### Exercise task:
Please write out the lines below again, swapping every "icon" for "button" and changing nothing else. Leave the pictures out of your answer.

### Material:

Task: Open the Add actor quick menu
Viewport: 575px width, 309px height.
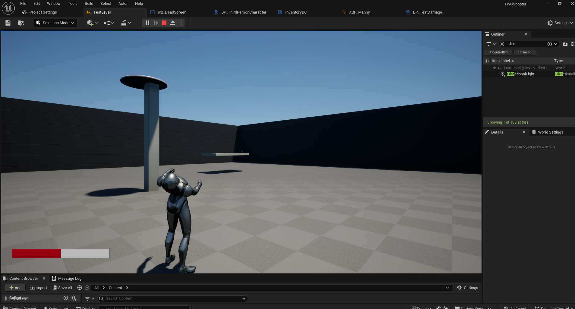Action: [92, 23]
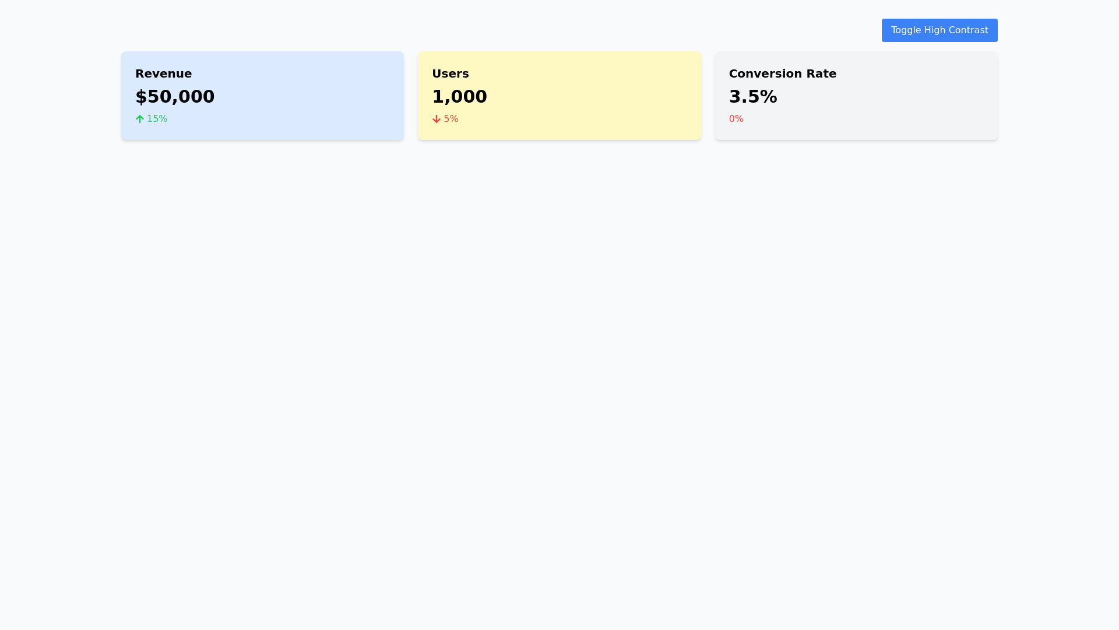
Task: Click the yellow Users card
Action: tap(559, 95)
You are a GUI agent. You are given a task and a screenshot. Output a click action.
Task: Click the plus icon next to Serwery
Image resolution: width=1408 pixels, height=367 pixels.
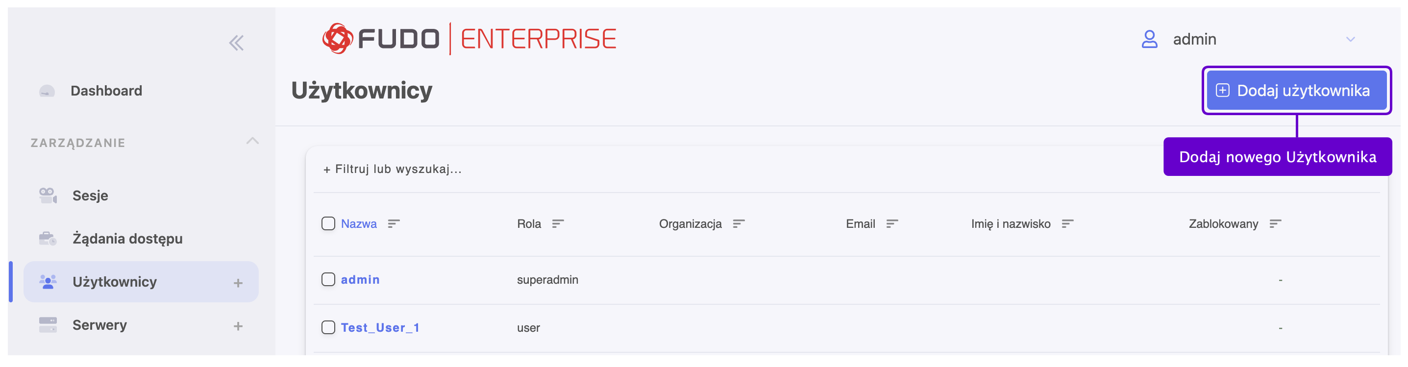pos(238,326)
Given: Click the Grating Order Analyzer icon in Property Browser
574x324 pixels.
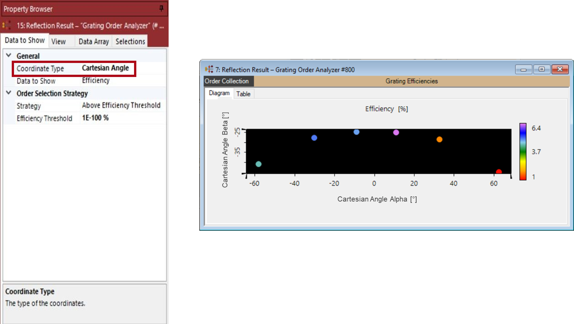Looking at the screenshot, I should [x=7, y=25].
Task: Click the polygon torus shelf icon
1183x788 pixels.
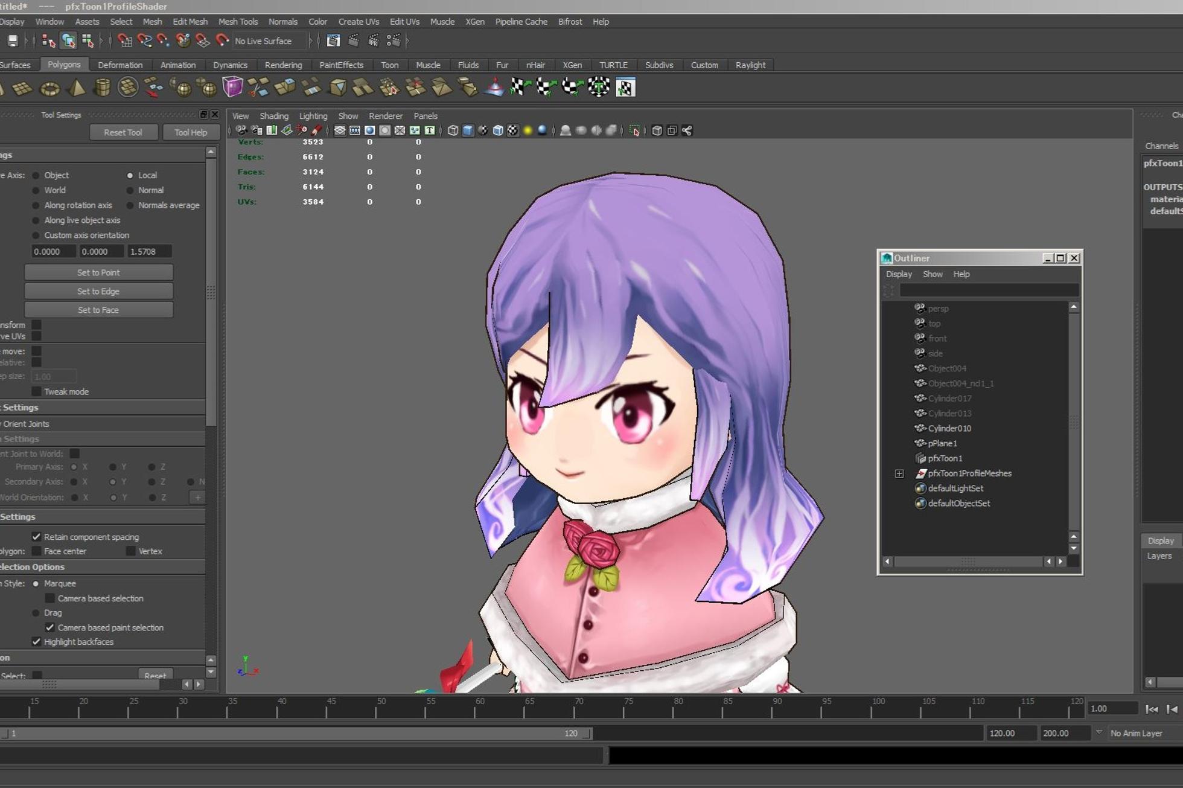Action: [49, 88]
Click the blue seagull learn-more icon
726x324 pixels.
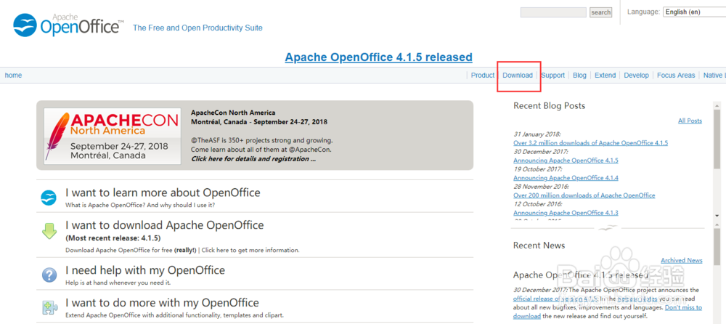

### Answer:
Task: Open the Add actor quick menu
Viewport: 575px width, 309px height.
Action: [92, 23]
Task: Click the yellow Users card
Action: tap(559, 95)
You are a GUI agent. You are given a task and a screenshot. Output a click action.
Task: Click the plus button next to Serwery
Image resolution: width=1408 pixels, height=367 pixels.
pos(238,326)
Given: Click the Grating Order Analyzer button in Property Browser
574x324 pixels.
Looking at the screenshot, I should [x=7, y=25].
Task: Click the polygon torus shelf button
1183x788 pixels.
Action: [49, 88]
Click the blue seagull learn-more button
726x324 pixels.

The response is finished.